▶ INSTRUCTIONS TO FOLLOW
Your answer must be one number: the count of lines below that hold the word "Open".

○ ○ ○

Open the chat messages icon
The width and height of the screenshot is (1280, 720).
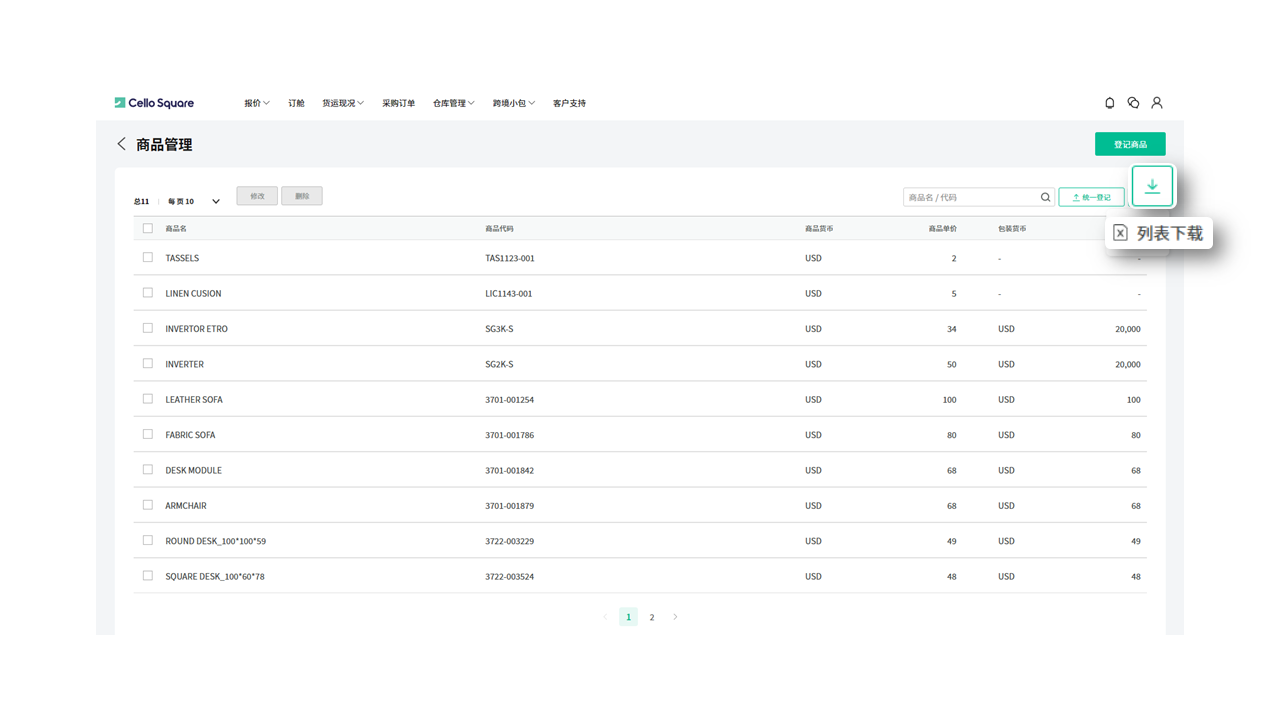point(1133,103)
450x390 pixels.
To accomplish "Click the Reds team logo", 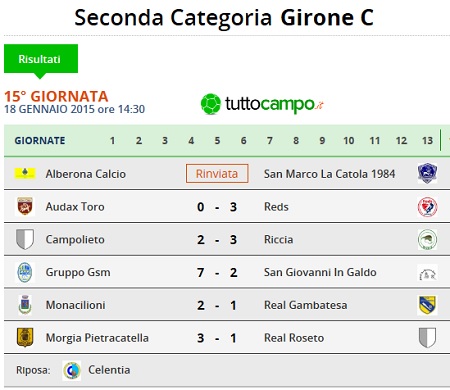I will pos(427,207).
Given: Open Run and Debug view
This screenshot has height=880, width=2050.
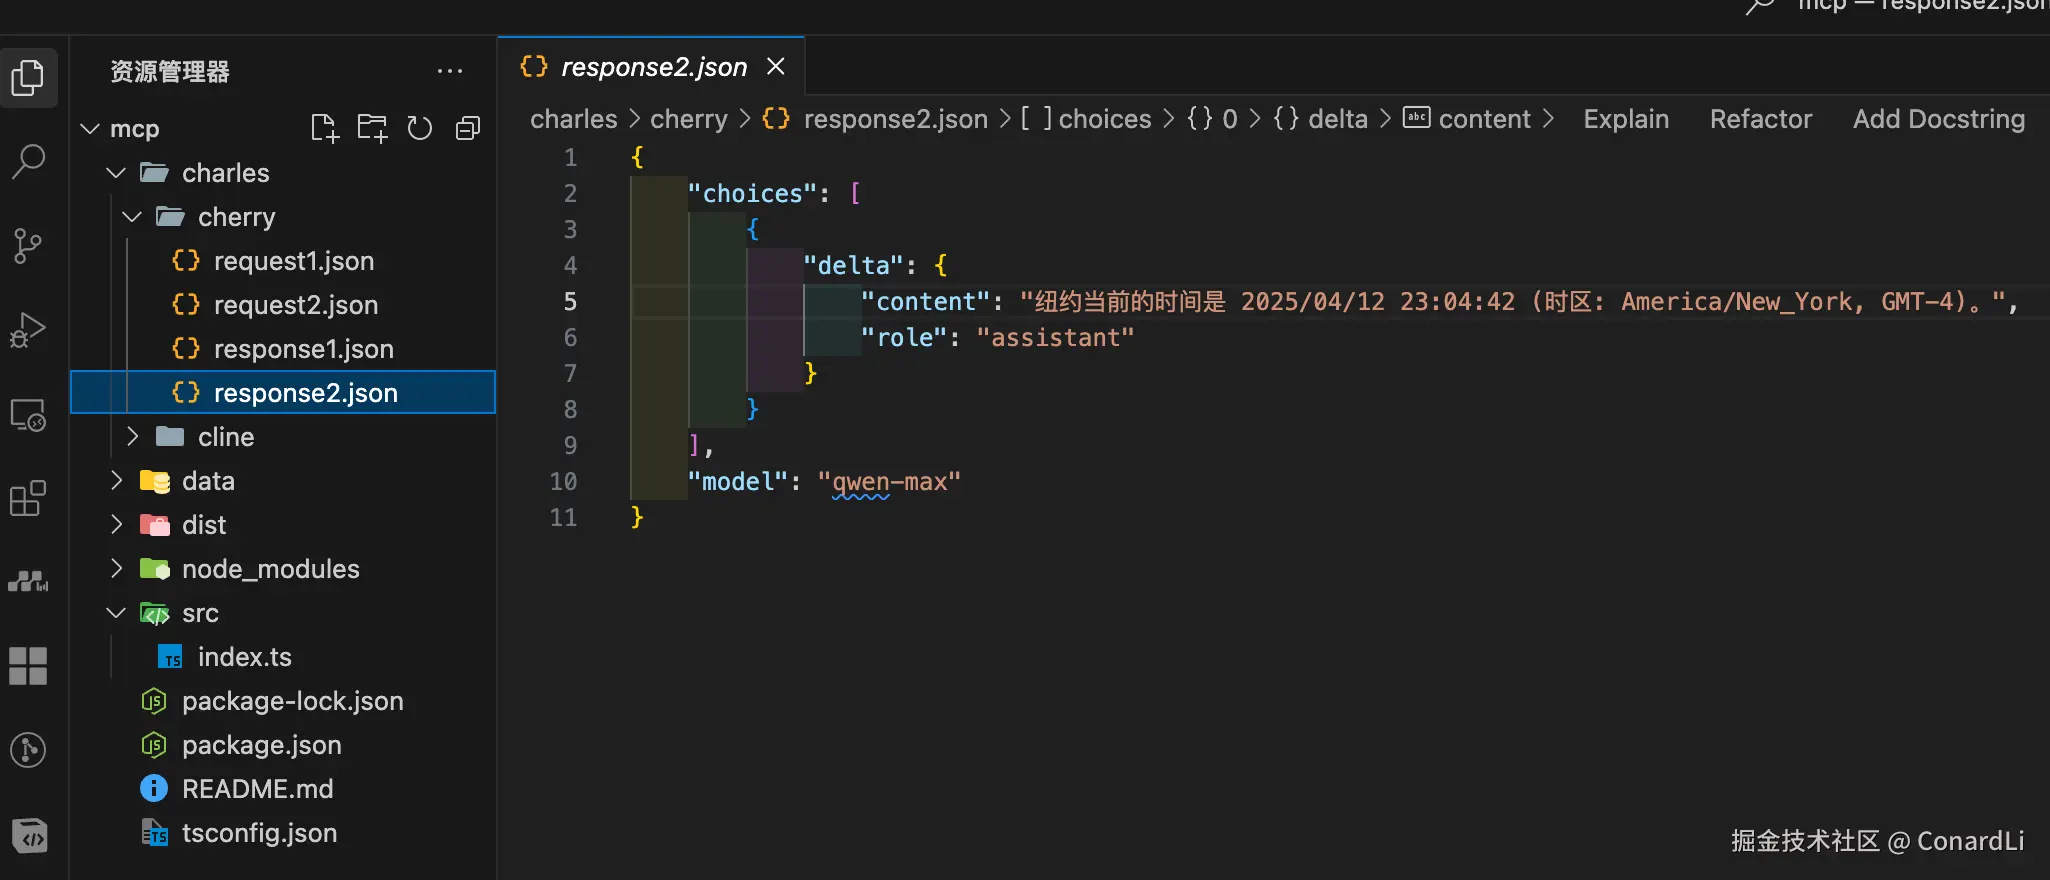Looking at the screenshot, I should point(28,329).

○ ○ ○

▶ TASK RESULT
2